The misuse of the internship contract
Looking at the output of the survey, and in particular, the average wage and work hours, the results appear to be in line with the law. However, by carefully reading the statistics, a more alarming phenomenon can be recognized:
31% of interviewees belong to the group of graduated architects (holding a master or higher degree) working under an internship agreement or subjected to under-the-table agreements involving no contract.
By focusing on the particulars of this 31%, one discovers that the great majority (86%) of architects have completed at least one or more years of work experience in the field of architecture. This represents the most controversial finding of the survey, since it underlines a growing trend, which is the weakening of the power of labor.

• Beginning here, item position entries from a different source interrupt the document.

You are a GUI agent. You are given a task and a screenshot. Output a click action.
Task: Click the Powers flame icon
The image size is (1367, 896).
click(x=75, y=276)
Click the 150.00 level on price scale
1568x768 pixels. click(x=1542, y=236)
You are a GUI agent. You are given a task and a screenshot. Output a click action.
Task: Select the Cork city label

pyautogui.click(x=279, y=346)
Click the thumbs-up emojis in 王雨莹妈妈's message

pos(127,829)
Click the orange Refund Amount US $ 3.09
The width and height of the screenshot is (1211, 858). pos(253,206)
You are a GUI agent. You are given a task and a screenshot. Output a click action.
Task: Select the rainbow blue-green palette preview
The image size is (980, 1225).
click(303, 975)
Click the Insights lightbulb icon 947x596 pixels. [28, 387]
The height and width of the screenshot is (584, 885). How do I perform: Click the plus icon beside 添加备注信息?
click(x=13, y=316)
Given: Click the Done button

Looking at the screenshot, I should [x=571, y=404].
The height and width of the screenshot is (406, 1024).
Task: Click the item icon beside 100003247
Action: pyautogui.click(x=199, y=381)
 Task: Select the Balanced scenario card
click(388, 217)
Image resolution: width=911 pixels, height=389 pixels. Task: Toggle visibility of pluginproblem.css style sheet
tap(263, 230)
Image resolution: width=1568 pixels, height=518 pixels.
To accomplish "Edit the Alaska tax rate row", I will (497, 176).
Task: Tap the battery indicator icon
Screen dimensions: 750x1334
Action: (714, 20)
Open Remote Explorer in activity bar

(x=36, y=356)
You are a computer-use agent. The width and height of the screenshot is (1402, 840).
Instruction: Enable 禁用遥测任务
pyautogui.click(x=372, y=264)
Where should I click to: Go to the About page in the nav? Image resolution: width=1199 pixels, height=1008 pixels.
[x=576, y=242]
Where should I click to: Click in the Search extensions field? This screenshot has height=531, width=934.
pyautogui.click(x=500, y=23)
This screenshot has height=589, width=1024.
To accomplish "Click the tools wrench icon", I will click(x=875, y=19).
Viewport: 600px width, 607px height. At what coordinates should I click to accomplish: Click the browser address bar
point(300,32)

Within the realm of architectural practices (from one-man companies up to multinationals) there exists a need to re-define contractual conditions and methods/modalities of practice in order to re-establish the dignity of the workers.
In a moment of economic, political and cultural crisis it is unlikely to secure workers by adopting traditional means.
Assuming it is impossible for the labor market to provide stability, being flexible remains the way to go for most of the companies.
However, what should a worker do? Is it possible for a worker to achieve a (/n economic) balance by means of flexibility?!
How can a person provide for his/her future when having to jump from one temporary contract to another , quite possibly incurring long periods of unemployment?